:: Quellenauszug ::
Prof. Hendrik Scholl: Blinde wieder sehend machen
Ein grössenmässig unscheinbares, aber für die Lebensqualität sehr wichtiges Organ spielt im Leben von Professor Dr. Hendrik Scholl eine zentrale Rolle: das Auge. Der Professor für Ophthalmologie, Spezialist für Netzhauterkrankungen, ist ein Hoffnungsträger für blinde Menschen. Seine Forschungsaktivitäten konzentrieren sich darauf, ihnen ihr Augenlicht zurückzugeben.
Es wiegt knapp 7,5 Gramm, ist hohl sowie kugelförmig und hat ein Volumen von rund sechs Kubikzentimetern. So lauten die Eckmasse für das menschliche Auge. Es ist auch in einem übergeordneten Sinn ein faszinierendes Organ für Prof. Scholl. «Ich wollte schon immer wissen, wie Sehen funktioniert, und zwar auf eine ganz fundamentale Art und Weise», erzählt der Mediziner. Deshalb hat er – als erster Student im deutschen Tübingen – neben Medizin von Beginn an auch noch gleich Philosophie studiert.
:::
:: Gegebene Daten ::
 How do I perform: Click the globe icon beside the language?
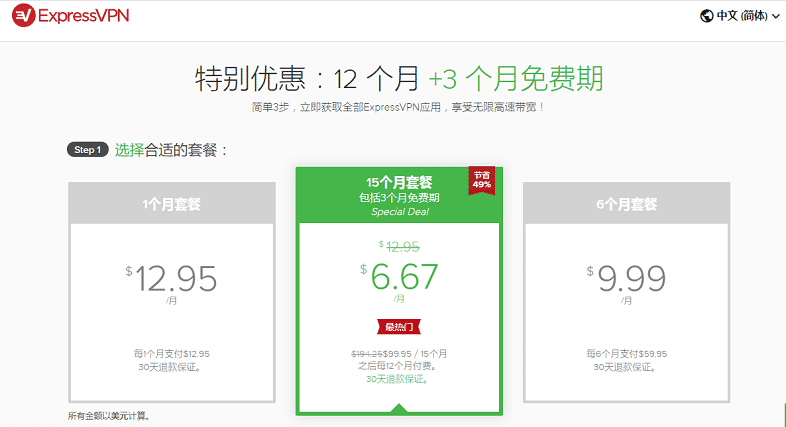click(707, 16)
:::
**Aufgabenziel**
Setzen Sie den Text über Prof. Hendrik Scholl im Anschluss an seinen letzten Satz fort.

**Ausgabe**
Mit keinem anderen Sinnesorgan können wir auch nur annähernd so viele Informationen in so kurzer Zeit aufnehmen. «Die Hälfte der rund 100 Milliarden Zellen in unserem Grosshirn hat irgendwie mit Sehen zu tun», umschreibt der Ophthalmologe die Bedeutung der Augen mit einem zahlenmässigen Vergleich.
Menschliche Netzhaut im Grossformat
Im Basler Augenspital sticht einem im Büro von Prof. Scholl als erstes ein farbiges Bild ins Auge, eine menschliche Netzhaut im Grossformat. Bei der Retina handelt es sich um eine lichtempfindliche Schicht am Augenhintergrund. In ihrer Mitte liegt die Makula, die Stelle des schärfsten Sehens.
«Die Netzhaut verfügt über rund 150 Millionen Sehzellen, aber über keine Schmerzrezeptoren», so Prof. Scholl. Das ist ein Vorteil und ein Nachteil zugleich. Das Positive: Die Netzhaut schmerzt nicht. Dieser fehlende Schmerz hat aber den Nachteil, dass eben auch ein Signal fehlt, das rechtzeitig auf ein mögliches medizinisches Problem hinweisen könnte. Umso wichtiger sind regelmässige Vorsorgeuntersuchen wie etwa die Messung des Augeninnendrucks zur Früherkennung eines Glaukoms. Denn therapeutisch gesehen kann die Medizin nur etwas gegen eine weitere Verschlechterung ab dem Zeitpunkt der Entdeckung dieser Krankheit ausrichten.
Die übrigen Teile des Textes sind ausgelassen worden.